**Required action:** Find "The image size is (375, 259)." in the listing below, then set down only that line and each later line, unchanged, leaving out pictures.

Segment Open

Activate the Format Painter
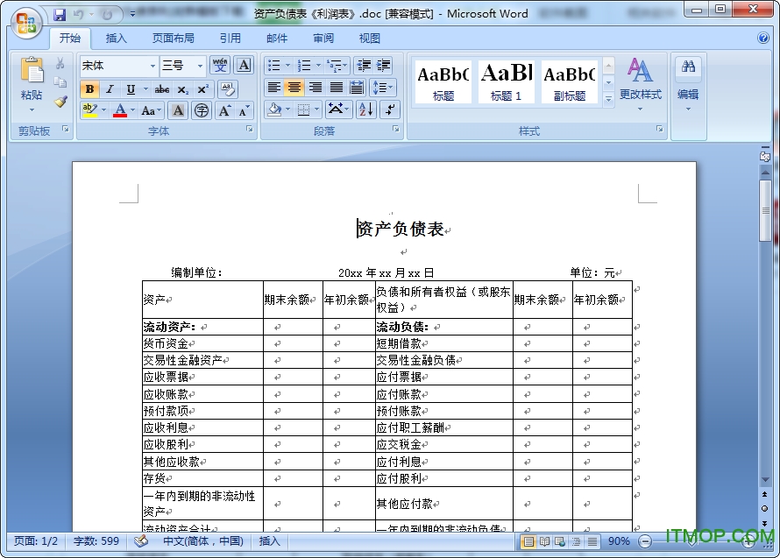Image resolution: width=780 pixels, height=558 pixels. 59,102
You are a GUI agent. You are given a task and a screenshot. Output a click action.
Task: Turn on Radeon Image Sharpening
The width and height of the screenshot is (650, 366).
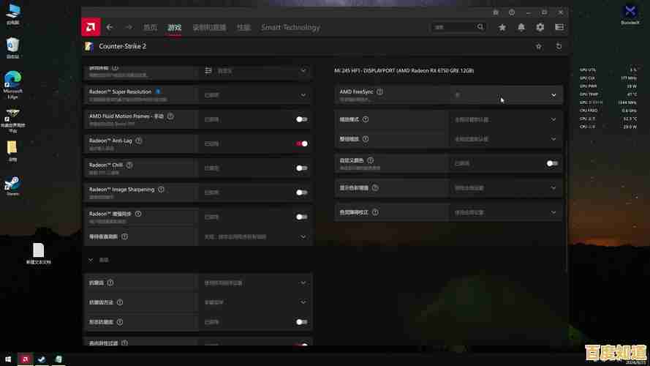301,193
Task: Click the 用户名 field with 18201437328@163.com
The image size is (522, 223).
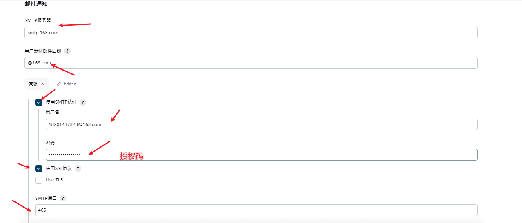Action: click(262, 124)
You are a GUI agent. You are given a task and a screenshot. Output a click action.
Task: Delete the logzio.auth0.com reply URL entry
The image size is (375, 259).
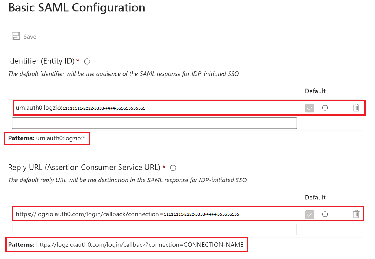[x=356, y=214]
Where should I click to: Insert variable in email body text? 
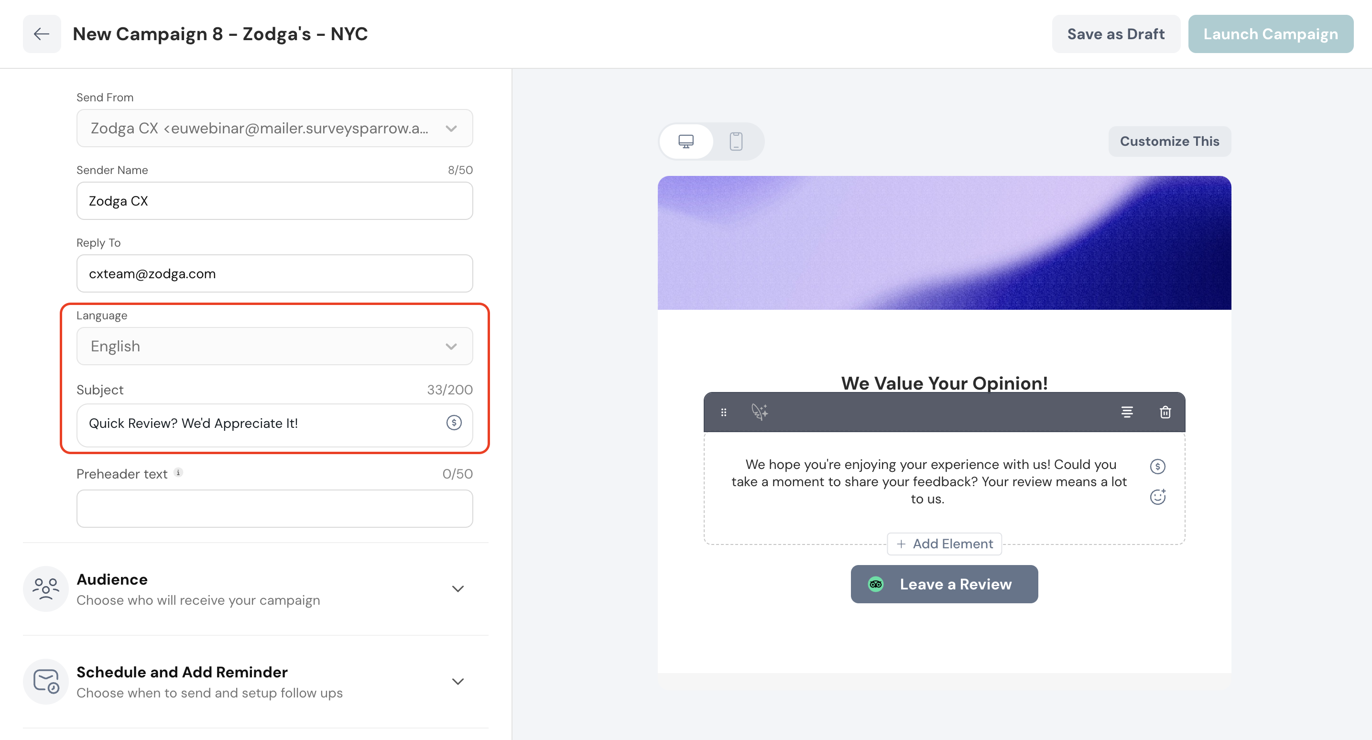[1157, 466]
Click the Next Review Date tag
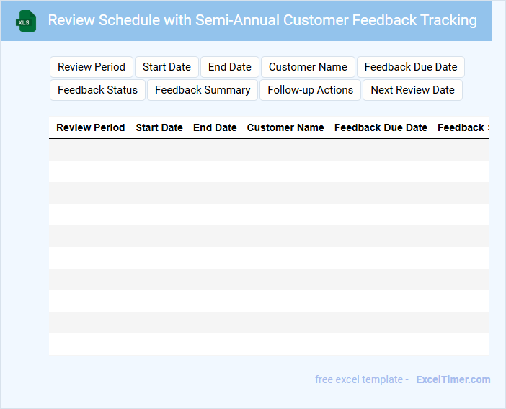 click(412, 90)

Segment Closed

**Solved exercise:**
The image size is (375, 259).
[x=356, y=214]
Where should I click to: Insert variable in email body text? 
[1157, 466]
Click the Next Review Date tag
 click(412, 90)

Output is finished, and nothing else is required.